WORK REQUIRED: Could you copy all of the records below exactly as they appear?

Data excerpts:
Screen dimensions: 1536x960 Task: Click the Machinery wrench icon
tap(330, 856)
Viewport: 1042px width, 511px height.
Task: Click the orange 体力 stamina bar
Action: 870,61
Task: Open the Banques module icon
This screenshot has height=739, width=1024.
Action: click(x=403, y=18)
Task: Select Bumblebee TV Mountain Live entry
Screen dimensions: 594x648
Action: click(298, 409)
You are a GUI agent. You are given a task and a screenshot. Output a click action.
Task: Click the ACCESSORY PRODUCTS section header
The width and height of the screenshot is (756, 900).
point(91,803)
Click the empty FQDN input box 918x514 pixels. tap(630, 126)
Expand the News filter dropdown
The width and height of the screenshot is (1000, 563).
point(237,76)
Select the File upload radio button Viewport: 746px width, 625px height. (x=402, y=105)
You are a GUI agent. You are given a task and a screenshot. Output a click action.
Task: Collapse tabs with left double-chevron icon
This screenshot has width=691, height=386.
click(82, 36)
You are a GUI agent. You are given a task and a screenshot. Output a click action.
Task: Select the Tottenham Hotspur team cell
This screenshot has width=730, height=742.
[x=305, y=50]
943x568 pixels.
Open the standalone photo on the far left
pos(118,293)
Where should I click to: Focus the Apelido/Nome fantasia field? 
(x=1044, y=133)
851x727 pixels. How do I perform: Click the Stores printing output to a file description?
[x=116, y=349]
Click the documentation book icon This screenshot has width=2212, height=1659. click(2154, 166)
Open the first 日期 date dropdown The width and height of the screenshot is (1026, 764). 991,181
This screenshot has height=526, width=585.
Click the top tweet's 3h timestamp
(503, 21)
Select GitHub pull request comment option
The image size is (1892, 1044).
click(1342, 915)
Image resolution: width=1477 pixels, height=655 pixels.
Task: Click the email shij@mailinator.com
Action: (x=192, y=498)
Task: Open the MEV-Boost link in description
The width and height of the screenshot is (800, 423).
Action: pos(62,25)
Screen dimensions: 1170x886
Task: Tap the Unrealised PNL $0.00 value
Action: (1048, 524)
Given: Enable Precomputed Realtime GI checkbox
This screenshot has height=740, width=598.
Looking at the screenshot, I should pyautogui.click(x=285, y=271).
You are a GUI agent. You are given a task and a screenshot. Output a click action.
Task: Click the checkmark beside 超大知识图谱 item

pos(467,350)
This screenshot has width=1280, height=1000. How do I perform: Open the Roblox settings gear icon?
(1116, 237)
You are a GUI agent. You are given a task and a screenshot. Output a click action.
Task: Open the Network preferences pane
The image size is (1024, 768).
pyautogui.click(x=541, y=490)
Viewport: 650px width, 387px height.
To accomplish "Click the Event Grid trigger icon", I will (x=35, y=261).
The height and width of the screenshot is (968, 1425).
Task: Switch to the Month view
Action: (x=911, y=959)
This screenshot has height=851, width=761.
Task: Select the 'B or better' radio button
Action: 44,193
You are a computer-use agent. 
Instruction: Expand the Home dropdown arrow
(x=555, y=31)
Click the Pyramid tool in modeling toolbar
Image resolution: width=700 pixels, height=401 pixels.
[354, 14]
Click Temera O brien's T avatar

TASK RESULT:
Screen dimensions: 1536x960 Task: Click the Machinery wrench icon
tap(330, 856)
Viewport: 1042px width, 511px height.
Task: Click the orange 体力 stamina bar
Action: 870,61
Task: Open the Banques module icon
This screenshot has height=739, width=1024.
Action: click(x=403, y=18)
Task: Select Bumblebee TV Mountain Live entry
Screen dimensions: 594x648
Action: click(298, 409)
You are a GUI agent. You are given a task and a screenshot. Output a click action.
Task: Click the ACCESSORY PRODUCTS section header
The width and height of the screenshot is (756, 900).
point(91,803)
Click the empty FQDN input box 918x514 pixels. tap(630, 126)
Expand the News filter dropdown
The width and height of the screenshot is (1000, 563).
point(237,76)
Select the File upload radio button Viewport: 746px width, 625px height. (x=402, y=105)
You are a GUI agent. You are given a task and a screenshot. Output a click action.
Task: Collapse tabs with left double-chevron icon
This screenshot has width=691, height=386.
click(82, 36)
You are a GUI agent. You are given a task and a screenshot. Output a click action.
Task: Select the Tottenham Hotspur team cell
This screenshot has width=730, height=742.
[x=305, y=50]
943x568 pixels.
Open the standalone photo on the far left
pos(118,293)
Where should I click to: Focus the Apelido/Nome fantasia field? 
(x=1044, y=133)
851x727 pixels. How do I perform: Click the Stores printing output to a file description?
[x=116, y=349]
Click the documentation book icon This screenshot has width=2212, height=1659. click(2154, 166)
Open the first 日期 date dropdown The width and height of the screenshot is (1026, 764). 991,181
This screenshot has height=526, width=585.
Click the top tweet's 3h timestamp
(503, 21)
Select GitHub pull request comment option
The image size is (1892, 1044).
click(1342, 915)
Image resolution: width=1477 pixels, height=655 pixels.
Task: Click the email shij@mailinator.com
Action: (x=192, y=498)
Task: Open the MEV-Boost link in description
The width and height of the screenshot is (800, 423).
Action: pos(62,25)
Screen dimensions: 1170x886
Task: Tap the Unrealised PNL $0.00 value
Action: (1048, 524)
Given: Enable Precomputed Realtime GI checkbox
This screenshot has height=740, width=598.
Looking at the screenshot, I should pyautogui.click(x=285, y=271).
You are a GUI agent. You are given a task and a screenshot. Output a click action.
Task: Click the checkmark beside 超大知识图谱 item

pos(467,350)
This screenshot has width=1280, height=1000. How do I perform: Open the Roblox settings gear icon?
(1116, 237)
You are a GUI agent. You are given a task and a screenshot. Output a click action.
Task: Open the Network preferences pane
The image size is (1024, 768).
pyautogui.click(x=541, y=490)
Viewport: 650px width, 387px height.
To accomplish "Click the Event Grid trigger icon", I will (x=35, y=261).
The height and width of the screenshot is (968, 1425).
Task: Switch to the Month view
Action: (x=911, y=959)
This screenshot has height=851, width=761.
Task: Select the 'B or better' radio button
Action: 44,193
You are a computer-use agent. 
Instruction: Expand the Home dropdown arrow
(x=555, y=31)
Click the Pyramid tool in modeling toolbar
Image resolution: width=700 pixels, height=401 pixels.
[354, 14]
Click Temera O brien's T avatar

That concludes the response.